Vivimos en uno de los diminutos apartamentos de un bloque de varias plantas que proporciona cobijo a varias familias de clase media. No obstante, es muy posible que los miembros de la familia Felis Domestica que tienen predilección por nuestro bloque superen en número a los miembros de la familia Homo Sapiens. Estos cuadrúpedos con garras retráctiles, que pueden hacer alarde de sus primos rurales (leones, tigres, linces y ocelotes), no temen a nadie en nuestro vecindario. La creciente población felina, con sus nueve vidas, molesta a todos, pero aporta un alivio cómico a muchos.
Los gatos de nuestra calle tienen sus propias demarcaciones de territorio, muy estrictas. Los cazadores de ratones de las plantas baja, primera y segunda permanecen en ellas, excepto por algunas incursiones en cocinas más allá de la línea de control, fruto del hambre. La terraza está reservada exclusivamente para los jóvenes y la usan de vez en cuando los antiguos aristócratas siameses para lamerse el cuerpo y tomar el sol. Algunos machos buscan rincones acogedores para dormirse ronroneando en lugares donde no cabe ni un gato, como la cabina del vigilante, donde pueden encontrarse un compañero echando una siestecita. Dios ha bendecido a estos gatos con dos laringes: una para ronronear y otra para maullar. Algunos de los sopranos felinos de nuestra localidad mantienen a los residentes despiertos con sus orquestas nocturnas en ocasiones especiales.

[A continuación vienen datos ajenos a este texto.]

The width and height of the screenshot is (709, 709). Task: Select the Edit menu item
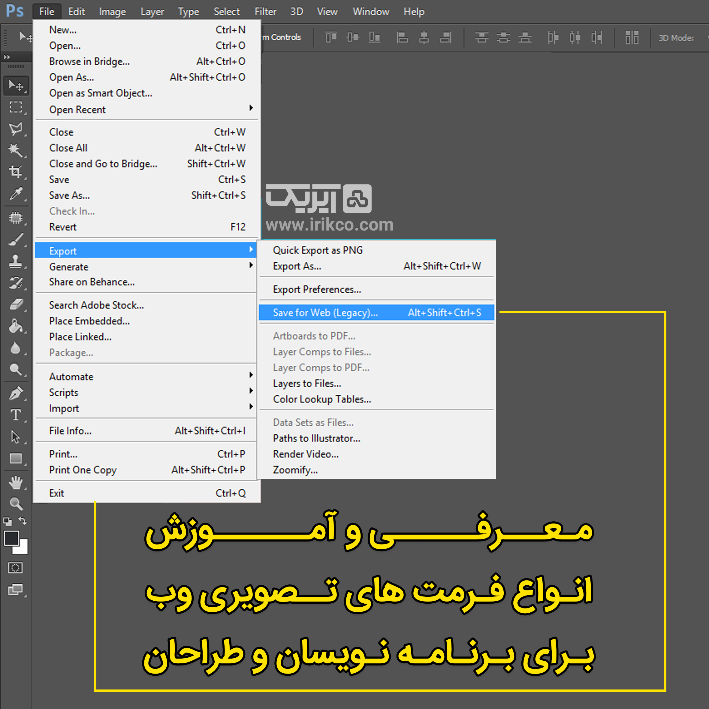[x=77, y=8]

Algunos de los residentes, que quieren que todo esté tan limpio como un gato, se irritan cuando estos mininos viejos desordenan sus cosas. Los halcones que se esconden entre los residentes opinan firmemente que se debería echar a estos felinos con un gato de nueve colas. Pero las palomas aguardan indecisas a ver hacia qué lado saltan los gatos. Bueno, ¡no sabemos a quién le tocará poner el cascabel al gato!